We have compiled a list of a$$-kicking resources on the topics of restructuring, tech, finance, investing, and disruption. 💥You can find it here💥.

Last year, Damian Schaible of Davis Polk & Wardwell LLP shared with us some truly extraordinary gift ideas that we felt compelled to ask him what he has up his sleeve this year. First, he’s back with the ridiculous sweaters. Here’s his:

You can check out some others here. And, apparently, the ugly sweater thing has captured Hanukkah, too, so you can stash this ridiculously absurd sweater for next year if revelry is your jam (sorry we were a bit late to the Hanukkah party this year).

Damian also suggested two other great gift ideas:

  1. The Gaiam Evolve Balance Board for the Standing Desk.
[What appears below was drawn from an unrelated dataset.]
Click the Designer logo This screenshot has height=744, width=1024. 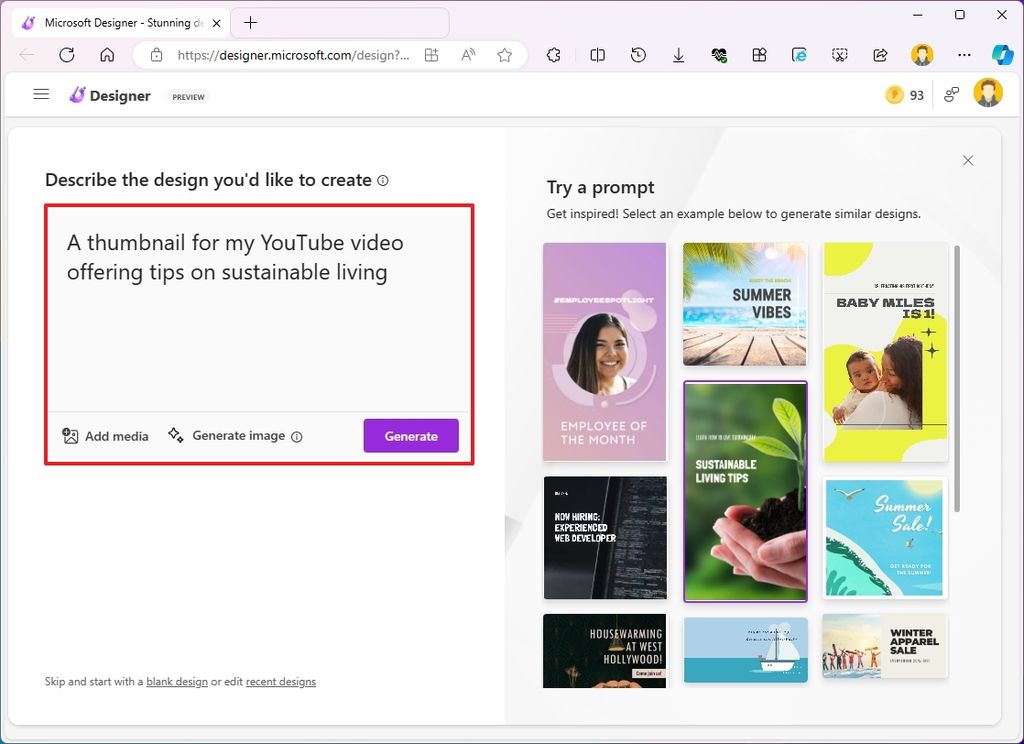(x=78, y=95)
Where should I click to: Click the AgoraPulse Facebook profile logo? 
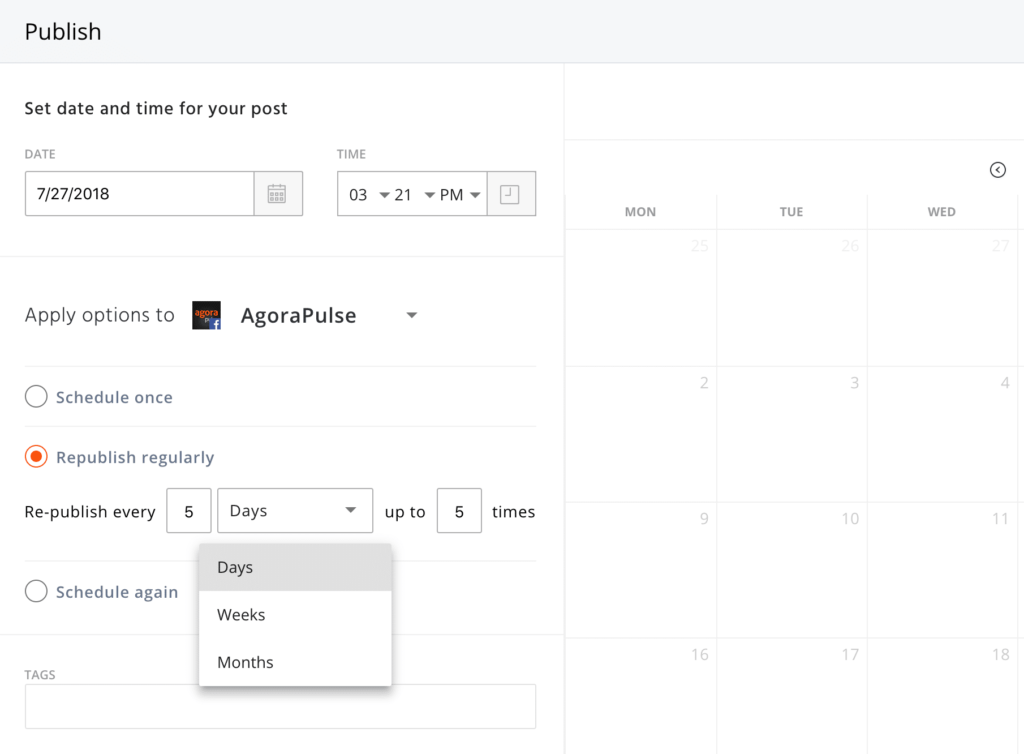(206, 316)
He says, “We all work too much and exercise too little. Work on your core while yelling at your counterparties by taking calls while standing on this.” (PETITION Note: this is awesome. We’re going to work on our cores while irreverently commenting on restructuring matters!).

  2. The Segway Minipro and the Ninebot Gokart attachment. He says, “You control the newest Segway with your knees. It’s smaller, lighter and super fast — a ton of family fun.PETITION Note: he sent us a video of his “6 year old bombing around our house while [his] wife was traveling!” and it looks FRIKKEN BADA$$. Safe driving all.


🏆Deal of the Year🏆

We anguished over this because this year has been such a treasure trove of action. We, of course, considered both Sears Holding Corporation and Toys “R” Us because, naturally, both just seem like gifts that keep on giving. We also looked at Exco Resources, a January filing that continues to languish in bankruptcy court but ultimately decided against it. Oil and gas is so…2016. Given that 2018 was supposedly the year of healthcare, we briefly considered 4 West Holdings LLC, which we covered in “😷Healthcare Volume < Healthcare Drama😷”. Ultimately, however, the decision became abundantly obvious…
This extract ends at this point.